Problems and tasks:
1) Decide whether each statement agrees with the pypdfium2 notes below: (a) the page.flatten() method used to be private; (b) maybe_alpha is an API method; (c) the dark mode inversion relies on the RGB color space. For each, answer yes or no and quote the deciding words from the notes.
2) In the pypdfium2 notes below, which PDFium error code stands for a password error?
3) Please reproduce the pypdfium2 notes below, everything from "bitmap rendering options" down to "bitmap = page.render(use_alpha=False)".

Documents now support with-statements:

# Automatic cleanup
with pdfium.PdfDocument("document.pdf") as pdf:
    page = pdf[0]
    bitmap = page.render()
    # PDF automatically closed when exiting block

enhanced error handling

Errors now include PDFium error codes:

try:
    pdf = pdfium.PdfDocument("corrupted.pdf")
except pdfium.PdfiumError as e:
    print(f"Error code: {e.err_code}")
    # Error codes from PDFium:
    # 0: Success
    # 1: Unknown error
    # 2: File access error
    # 3: Format error
    # 4: Password error
    # 5: Security error
    # 6: Page not found

page flattening

Previously private method now public:

# Flatten annotations and form fields into page content
page.flatten()
# Useful for:
# - Preventing annotation editing
# - Ensuring consistent rendering
# - Reducing file complexity

improved image rendering

New option for native resolution rendering:

# Render image at original pixel size for best quality
image_obj = page.get_objects(filter=[pdfium.FPDF_PAGEOBJ_IMAGE])[0]
bitmap = image_obj.get_bitmap(render=True, scale_to_original=True)

# Previous approach scaled to page size
# New approach preserves original image dimensions

bitmap rendering options

Enhanced rendering control:

# Render with alpha channel for transparency
bitmap = page.render(use_alpha=True)

# Standard rendering without alpha
bitmap = page.render(use_alpha=False)

# Note: maybe_alpha is a CLI option, not an API method
# In code, explicitly check for transparency:
if pdfium_c.FPDFPage_HasTransparency(page):
    bitmap = page.render(use_alpha=True)

cli enhancements

dark theme rendering

New options for dark mode PDFs:

# Invert lightness while preserving color relationships
pypdfium2 render input.pdf output --invert-lightness

# Exclude images from inversion
pypdfium2 render input.pdf output --invert-lightness --exclude-images

# Convert fills to strokes for better visibility
pypdfium2 render input.pdf output --fill-to-stroke

Implementation uses HLS color space for intelligent inversion.

enhanced rendering controls

# Render with custom color scheme
pypdfium2 render input.pdf output \
    --color-scheme custom \
    --fill-to-stroke \
    --invert-lightness

# Process specific pages with options
pypdfium2 render input.pdf output \
    --pages 1-10 \
    --scale 2.0 \
    --rotation 90 \
    --crop 10,10,10,10

platform support expansion

mobile platforms (experimental)

(Click-target data)

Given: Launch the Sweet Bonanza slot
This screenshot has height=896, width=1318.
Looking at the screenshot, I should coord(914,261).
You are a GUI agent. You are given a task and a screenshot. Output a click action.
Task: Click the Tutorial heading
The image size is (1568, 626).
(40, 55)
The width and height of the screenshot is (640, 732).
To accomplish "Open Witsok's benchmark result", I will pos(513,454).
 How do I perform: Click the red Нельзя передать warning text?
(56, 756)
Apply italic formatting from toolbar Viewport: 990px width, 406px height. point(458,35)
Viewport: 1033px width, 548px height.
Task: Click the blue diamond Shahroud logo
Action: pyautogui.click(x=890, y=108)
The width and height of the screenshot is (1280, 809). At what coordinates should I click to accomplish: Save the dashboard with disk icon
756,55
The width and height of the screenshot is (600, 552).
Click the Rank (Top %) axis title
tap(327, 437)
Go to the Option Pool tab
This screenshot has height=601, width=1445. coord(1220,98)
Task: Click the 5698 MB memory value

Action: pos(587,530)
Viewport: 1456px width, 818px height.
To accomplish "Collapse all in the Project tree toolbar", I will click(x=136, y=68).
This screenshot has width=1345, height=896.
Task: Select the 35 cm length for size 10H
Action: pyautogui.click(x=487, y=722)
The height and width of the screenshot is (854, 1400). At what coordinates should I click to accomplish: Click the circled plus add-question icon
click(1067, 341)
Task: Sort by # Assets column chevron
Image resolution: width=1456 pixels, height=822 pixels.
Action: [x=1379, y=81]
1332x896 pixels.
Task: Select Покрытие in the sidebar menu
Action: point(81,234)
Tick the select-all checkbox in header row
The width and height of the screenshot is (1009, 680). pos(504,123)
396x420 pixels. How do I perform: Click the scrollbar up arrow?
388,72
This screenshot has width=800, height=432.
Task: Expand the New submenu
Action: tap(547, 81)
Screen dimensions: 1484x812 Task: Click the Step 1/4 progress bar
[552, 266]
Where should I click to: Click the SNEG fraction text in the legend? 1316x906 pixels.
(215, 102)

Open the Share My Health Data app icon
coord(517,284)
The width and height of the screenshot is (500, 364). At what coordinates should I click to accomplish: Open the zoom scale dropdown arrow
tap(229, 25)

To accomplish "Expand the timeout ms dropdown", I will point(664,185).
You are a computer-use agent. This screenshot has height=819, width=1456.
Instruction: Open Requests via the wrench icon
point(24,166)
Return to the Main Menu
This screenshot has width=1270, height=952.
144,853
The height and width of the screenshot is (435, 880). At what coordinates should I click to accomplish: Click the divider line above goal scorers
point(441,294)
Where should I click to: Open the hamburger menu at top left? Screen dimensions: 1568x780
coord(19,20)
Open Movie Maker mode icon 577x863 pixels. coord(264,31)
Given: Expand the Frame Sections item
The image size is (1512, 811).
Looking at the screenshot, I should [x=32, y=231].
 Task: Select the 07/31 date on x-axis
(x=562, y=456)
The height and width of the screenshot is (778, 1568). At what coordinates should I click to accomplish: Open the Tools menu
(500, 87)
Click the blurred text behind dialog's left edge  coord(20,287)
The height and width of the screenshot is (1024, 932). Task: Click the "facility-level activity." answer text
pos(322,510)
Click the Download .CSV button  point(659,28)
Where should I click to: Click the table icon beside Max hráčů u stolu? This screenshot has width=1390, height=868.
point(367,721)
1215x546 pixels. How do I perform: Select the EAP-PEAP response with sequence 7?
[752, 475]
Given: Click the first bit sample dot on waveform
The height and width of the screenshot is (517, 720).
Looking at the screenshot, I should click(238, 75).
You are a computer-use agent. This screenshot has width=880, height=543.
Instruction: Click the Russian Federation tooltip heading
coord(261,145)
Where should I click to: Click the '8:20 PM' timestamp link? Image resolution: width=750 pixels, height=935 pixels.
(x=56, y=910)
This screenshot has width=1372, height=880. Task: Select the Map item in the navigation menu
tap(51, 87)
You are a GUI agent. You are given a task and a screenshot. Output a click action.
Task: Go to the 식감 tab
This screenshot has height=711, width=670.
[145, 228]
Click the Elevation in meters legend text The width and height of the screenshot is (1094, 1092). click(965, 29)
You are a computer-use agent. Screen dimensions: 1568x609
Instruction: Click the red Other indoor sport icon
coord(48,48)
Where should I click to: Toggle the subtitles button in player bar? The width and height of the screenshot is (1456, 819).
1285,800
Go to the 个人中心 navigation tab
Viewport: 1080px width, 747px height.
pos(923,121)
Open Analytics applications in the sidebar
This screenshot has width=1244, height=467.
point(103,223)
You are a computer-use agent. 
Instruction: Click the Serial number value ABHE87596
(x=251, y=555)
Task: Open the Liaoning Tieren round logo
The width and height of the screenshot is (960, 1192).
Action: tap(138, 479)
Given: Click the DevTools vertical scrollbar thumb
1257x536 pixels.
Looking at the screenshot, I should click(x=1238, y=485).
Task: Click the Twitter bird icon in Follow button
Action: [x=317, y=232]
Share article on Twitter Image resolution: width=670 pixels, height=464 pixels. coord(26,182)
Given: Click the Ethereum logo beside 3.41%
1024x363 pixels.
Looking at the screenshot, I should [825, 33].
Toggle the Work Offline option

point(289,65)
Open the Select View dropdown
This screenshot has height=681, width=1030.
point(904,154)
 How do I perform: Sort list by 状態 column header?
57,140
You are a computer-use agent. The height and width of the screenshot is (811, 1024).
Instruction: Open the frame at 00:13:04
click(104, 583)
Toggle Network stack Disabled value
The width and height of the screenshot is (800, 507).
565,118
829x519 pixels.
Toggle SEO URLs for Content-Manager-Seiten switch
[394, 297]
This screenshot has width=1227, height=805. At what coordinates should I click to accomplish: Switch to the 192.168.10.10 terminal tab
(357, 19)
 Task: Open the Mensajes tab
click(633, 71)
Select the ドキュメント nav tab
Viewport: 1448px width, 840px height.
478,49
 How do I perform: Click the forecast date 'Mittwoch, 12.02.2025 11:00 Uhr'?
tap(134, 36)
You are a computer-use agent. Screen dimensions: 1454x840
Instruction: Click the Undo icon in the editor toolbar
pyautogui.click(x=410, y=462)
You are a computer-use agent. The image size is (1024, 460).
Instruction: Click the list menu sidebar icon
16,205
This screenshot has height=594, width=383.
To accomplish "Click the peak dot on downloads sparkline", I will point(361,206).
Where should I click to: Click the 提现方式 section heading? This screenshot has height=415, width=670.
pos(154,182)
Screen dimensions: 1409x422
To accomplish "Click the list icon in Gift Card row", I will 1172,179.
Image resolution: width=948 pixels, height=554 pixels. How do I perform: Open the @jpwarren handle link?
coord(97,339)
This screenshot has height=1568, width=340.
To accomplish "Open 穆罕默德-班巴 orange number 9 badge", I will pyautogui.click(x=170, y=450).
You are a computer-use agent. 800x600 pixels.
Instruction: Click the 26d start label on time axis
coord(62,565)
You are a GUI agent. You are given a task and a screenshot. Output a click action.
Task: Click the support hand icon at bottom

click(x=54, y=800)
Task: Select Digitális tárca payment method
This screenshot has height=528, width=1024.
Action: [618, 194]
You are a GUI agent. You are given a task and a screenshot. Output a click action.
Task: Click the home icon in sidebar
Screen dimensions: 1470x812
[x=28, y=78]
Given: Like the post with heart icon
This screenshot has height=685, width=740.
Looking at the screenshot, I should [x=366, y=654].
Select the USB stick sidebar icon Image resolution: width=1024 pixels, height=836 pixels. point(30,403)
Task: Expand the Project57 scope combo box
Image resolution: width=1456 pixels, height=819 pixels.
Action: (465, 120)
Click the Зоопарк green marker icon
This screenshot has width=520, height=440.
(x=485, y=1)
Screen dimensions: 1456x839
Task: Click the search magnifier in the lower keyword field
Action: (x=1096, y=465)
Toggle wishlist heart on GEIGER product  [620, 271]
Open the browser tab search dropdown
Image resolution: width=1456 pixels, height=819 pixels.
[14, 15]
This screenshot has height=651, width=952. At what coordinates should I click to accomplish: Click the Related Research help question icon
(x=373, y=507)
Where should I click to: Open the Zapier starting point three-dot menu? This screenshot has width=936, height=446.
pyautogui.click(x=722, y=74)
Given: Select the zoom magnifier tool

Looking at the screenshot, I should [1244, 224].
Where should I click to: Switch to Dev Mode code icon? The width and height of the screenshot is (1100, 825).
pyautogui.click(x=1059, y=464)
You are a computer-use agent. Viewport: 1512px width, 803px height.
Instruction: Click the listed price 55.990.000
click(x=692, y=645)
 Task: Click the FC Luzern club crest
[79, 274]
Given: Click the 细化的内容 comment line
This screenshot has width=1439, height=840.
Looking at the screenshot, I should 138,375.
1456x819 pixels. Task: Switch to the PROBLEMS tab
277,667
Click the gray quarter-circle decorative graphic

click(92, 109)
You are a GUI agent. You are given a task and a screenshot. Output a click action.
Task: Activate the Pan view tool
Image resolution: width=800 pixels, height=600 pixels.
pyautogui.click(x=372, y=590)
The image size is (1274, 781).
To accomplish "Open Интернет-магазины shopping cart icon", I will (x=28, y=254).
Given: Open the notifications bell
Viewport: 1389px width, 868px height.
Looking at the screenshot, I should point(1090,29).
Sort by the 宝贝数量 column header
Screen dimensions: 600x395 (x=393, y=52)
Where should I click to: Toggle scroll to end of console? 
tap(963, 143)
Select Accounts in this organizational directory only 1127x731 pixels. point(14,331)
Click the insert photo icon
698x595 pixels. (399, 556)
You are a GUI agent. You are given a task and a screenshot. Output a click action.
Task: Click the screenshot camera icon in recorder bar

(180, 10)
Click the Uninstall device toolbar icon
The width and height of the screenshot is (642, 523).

Task solutions:
1)
(a) Yes: "Previously private method now public:"
(b) No: "Note: maybe_alpha is a CLI option, not an API method"
(c) No: "Implementation uses HLS color space for intelligent inversion."

2) Error code 4 stands for a password error.

3)
bitmap rendering options

Enhanced rendering control:

# Render with alpha channel for transparency
bitmap = page.render(use_alpha=True)

# Standard rendering without alpha
bitmap = page.render(use_alpha=False)